At least 68 children were among those killed, the monitor said.

The Syrian Civil Defence, a volunteer rescue group that operates in rebel-held parts of Syria, had said on Saturday that at least 100 people were killed, while a report on Syrian state TV had given a death toll of 39.

Pictures posted on state media showed what appeared to be the aftermath of the explosion, with burned bodies and fires belching out thick black smoke.

Buses were blackened by the blast with their windows blown out.

“It appears that the explosion happened at the front of the convoy, which is about 70 buses long. Apparently it happened in an area where the sick and the injured were either being transferred or swapped,” journalist Hoda Abdel-Hamid said,

“We do understand that the casualties go into the dozens … among them women and children and some of the rebel fighters that were there to secure that convoy.”

Opposition activists said that the van that exploded belonged to Assad regime and was sent from areas under its role.

Stored records:
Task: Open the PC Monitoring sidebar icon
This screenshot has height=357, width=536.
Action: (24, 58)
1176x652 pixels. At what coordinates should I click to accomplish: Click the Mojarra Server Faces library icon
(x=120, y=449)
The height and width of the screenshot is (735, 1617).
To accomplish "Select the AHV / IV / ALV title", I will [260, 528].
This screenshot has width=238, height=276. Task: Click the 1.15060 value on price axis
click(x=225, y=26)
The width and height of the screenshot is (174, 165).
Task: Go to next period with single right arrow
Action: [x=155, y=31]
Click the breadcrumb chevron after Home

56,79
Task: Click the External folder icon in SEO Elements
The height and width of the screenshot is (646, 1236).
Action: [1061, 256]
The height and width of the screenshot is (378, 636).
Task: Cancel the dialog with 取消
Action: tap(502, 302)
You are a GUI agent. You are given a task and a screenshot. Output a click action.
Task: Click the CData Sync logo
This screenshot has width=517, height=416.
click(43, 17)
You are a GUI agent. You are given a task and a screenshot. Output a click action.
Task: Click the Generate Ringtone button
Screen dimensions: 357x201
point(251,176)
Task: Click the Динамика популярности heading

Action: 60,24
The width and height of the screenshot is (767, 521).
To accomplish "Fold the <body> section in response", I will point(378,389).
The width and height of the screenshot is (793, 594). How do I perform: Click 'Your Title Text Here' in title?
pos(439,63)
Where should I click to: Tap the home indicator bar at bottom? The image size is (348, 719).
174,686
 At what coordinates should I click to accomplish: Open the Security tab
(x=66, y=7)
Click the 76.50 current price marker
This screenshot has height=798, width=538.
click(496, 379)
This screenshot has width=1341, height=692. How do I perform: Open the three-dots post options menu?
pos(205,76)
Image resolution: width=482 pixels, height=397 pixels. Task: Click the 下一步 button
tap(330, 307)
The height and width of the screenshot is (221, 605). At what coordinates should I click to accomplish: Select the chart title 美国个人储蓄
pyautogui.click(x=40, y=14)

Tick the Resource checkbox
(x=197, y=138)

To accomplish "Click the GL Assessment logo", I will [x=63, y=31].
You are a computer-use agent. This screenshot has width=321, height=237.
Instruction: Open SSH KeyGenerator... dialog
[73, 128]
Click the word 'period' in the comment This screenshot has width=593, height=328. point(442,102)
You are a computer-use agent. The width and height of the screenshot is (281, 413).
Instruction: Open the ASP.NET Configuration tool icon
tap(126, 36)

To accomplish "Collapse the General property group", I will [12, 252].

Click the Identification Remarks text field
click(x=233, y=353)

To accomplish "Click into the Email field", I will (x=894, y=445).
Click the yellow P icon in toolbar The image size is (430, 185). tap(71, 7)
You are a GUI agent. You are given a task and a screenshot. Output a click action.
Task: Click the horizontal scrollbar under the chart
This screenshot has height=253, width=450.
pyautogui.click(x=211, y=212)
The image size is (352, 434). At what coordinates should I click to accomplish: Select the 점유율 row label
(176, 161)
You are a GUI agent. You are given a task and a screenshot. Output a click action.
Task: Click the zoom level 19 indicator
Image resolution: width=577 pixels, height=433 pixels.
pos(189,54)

Problem
Can you repeat the convoy explosion report word for word, starting with the words "The Syrian Civil" and ending with "thick black smoke."?

Result for this exercise
The Syrian Civil Defence, a volunteer rescue group that operates in rebel-held parts of Syria, had said on Saturday that at least 100 people were killed, while a report on Syrian state TV had given a death toll of 39.

Pictures posted on state media showed what appeared to be the aftermath of the explosion, with burned bodies and fires belching out thick black smoke.